(Saved entries)
--------------------

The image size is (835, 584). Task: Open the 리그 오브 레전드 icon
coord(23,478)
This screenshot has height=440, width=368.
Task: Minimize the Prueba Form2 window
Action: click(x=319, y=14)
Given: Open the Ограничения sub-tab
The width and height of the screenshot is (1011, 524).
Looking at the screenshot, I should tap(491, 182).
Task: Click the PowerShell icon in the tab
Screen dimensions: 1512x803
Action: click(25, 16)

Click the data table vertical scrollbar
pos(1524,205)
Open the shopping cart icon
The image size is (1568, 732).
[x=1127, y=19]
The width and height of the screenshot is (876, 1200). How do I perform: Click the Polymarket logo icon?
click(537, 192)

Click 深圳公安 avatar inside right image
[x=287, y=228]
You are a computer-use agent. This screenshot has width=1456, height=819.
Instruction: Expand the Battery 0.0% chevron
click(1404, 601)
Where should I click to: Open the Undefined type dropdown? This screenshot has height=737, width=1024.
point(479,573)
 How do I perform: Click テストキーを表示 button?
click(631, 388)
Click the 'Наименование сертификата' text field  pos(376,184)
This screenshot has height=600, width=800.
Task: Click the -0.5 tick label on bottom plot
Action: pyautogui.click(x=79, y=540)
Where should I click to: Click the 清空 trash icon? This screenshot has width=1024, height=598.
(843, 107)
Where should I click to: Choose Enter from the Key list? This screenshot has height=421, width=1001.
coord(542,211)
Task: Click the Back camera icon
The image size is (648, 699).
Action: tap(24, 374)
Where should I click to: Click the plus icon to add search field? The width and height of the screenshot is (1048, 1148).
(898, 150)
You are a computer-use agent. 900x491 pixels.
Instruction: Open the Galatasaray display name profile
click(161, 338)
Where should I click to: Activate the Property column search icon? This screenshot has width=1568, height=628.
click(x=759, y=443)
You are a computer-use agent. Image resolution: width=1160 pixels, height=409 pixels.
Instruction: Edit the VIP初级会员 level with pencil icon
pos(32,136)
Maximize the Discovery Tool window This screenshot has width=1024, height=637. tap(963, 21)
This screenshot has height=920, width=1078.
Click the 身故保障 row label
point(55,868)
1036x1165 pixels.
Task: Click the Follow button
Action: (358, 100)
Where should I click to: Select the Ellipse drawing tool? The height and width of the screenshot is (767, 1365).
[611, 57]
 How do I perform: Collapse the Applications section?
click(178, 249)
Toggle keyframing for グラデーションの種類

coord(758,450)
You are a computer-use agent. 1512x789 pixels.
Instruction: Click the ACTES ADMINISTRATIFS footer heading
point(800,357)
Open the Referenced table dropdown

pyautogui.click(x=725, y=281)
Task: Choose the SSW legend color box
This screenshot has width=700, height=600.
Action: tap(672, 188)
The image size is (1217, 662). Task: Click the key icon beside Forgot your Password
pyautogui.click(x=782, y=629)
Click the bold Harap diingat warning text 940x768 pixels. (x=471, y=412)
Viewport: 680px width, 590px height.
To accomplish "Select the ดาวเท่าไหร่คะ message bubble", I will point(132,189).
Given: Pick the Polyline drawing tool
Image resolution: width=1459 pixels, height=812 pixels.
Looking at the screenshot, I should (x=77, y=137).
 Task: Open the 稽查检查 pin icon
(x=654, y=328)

--------------------

Each and every record above needs writing out exactly.

The image size is (835, 584). Task: Open the 리그 오브 레전드 icon
coord(23,478)
This screenshot has height=440, width=368.
Task: Minimize the Prueba Form2 window
Action: click(x=319, y=14)
Given: Open the Ограничения sub-tab
The width and height of the screenshot is (1011, 524).
Looking at the screenshot, I should tap(491, 182).
Task: Click the PowerShell icon in the tab
Screen dimensions: 1512x803
Action: click(25, 16)

Click the data table vertical scrollbar
pos(1524,205)
Open the shopping cart icon
The image size is (1568, 732).
[x=1127, y=19]
The width and height of the screenshot is (876, 1200). How do I perform: Click the Polymarket logo icon?
click(537, 192)

Click 深圳公安 avatar inside right image
[x=287, y=228]
You are a computer-use agent. This screenshot has width=1456, height=819.
Instruction: Expand the Battery 0.0% chevron
click(1404, 601)
Where should I click to: Open the Undefined type dropdown? This screenshot has height=737, width=1024.
point(479,573)
 How do I perform: Click テストキーを表示 button?
click(631, 388)
Click the 'Наименование сертификата' text field  pos(376,184)
This screenshot has height=600, width=800.
Task: Click the -0.5 tick label on bottom plot
Action: pyautogui.click(x=79, y=540)
Where should I click to: Click the 清空 trash icon? This screenshot has width=1024, height=598.
(843, 107)
Where should I click to: Choose Enter from the Key list? This screenshot has height=421, width=1001.
coord(542,211)
Task: Click the Back camera icon
The image size is (648, 699).
Action: tap(24, 374)
Where should I click to: Click the plus icon to add search field? The width and height of the screenshot is (1048, 1148).
(898, 150)
You are a computer-use agent. 900x491 pixels.
Instruction: Open the Galatasaray display name profile
click(161, 338)
Where should I click to: Activate the Property column search icon? This screenshot has width=1568, height=628.
click(x=759, y=443)
You are a computer-use agent. Image resolution: width=1160 pixels, height=409 pixels.
Instruction: Edit the VIP初级会员 level with pencil icon
pos(32,136)
Maximize the Discovery Tool window This screenshot has width=1024, height=637. tap(963, 21)
This screenshot has height=920, width=1078.
Click the 身故保障 row label
point(55,868)
1036x1165 pixels.
Task: Click the Follow button
Action: (358, 100)
Where should I click to: Select the Ellipse drawing tool? The height and width of the screenshot is (767, 1365).
[611, 57]
 How do I perform: Collapse the Applications section?
click(178, 249)
Toggle keyframing for グラデーションの種類

coord(758,450)
You are a computer-use agent. 1512x789 pixels.
Instruction: Click the ACTES ADMINISTRATIFS footer heading
point(800,357)
Open the Referenced table dropdown

pyautogui.click(x=725, y=281)
Task: Choose the SSW legend color box
This screenshot has width=700, height=600.
Action: tap(672, 188)
The image size is (1217, 662). Task: Click the key icon beside Forgot your Password
pyautogui.click(x=782, y=629)
Click the bold Harap diingat warning text 940x768 pixels. (x=471, y=412)
Viewport: 680px width, 590px height.
To accomplish "Select the ดาวเท่าไหร่คะ message bubble", I will point(132,189).
Given: Pick the Polyline drawing tool
Image resolution: width=1459 pixels, height=812 pixels.
Looking at the screenshot, I should (x=77, y=137).
 Task: Open the 稽查检查 pin icon
(x=654, y=328)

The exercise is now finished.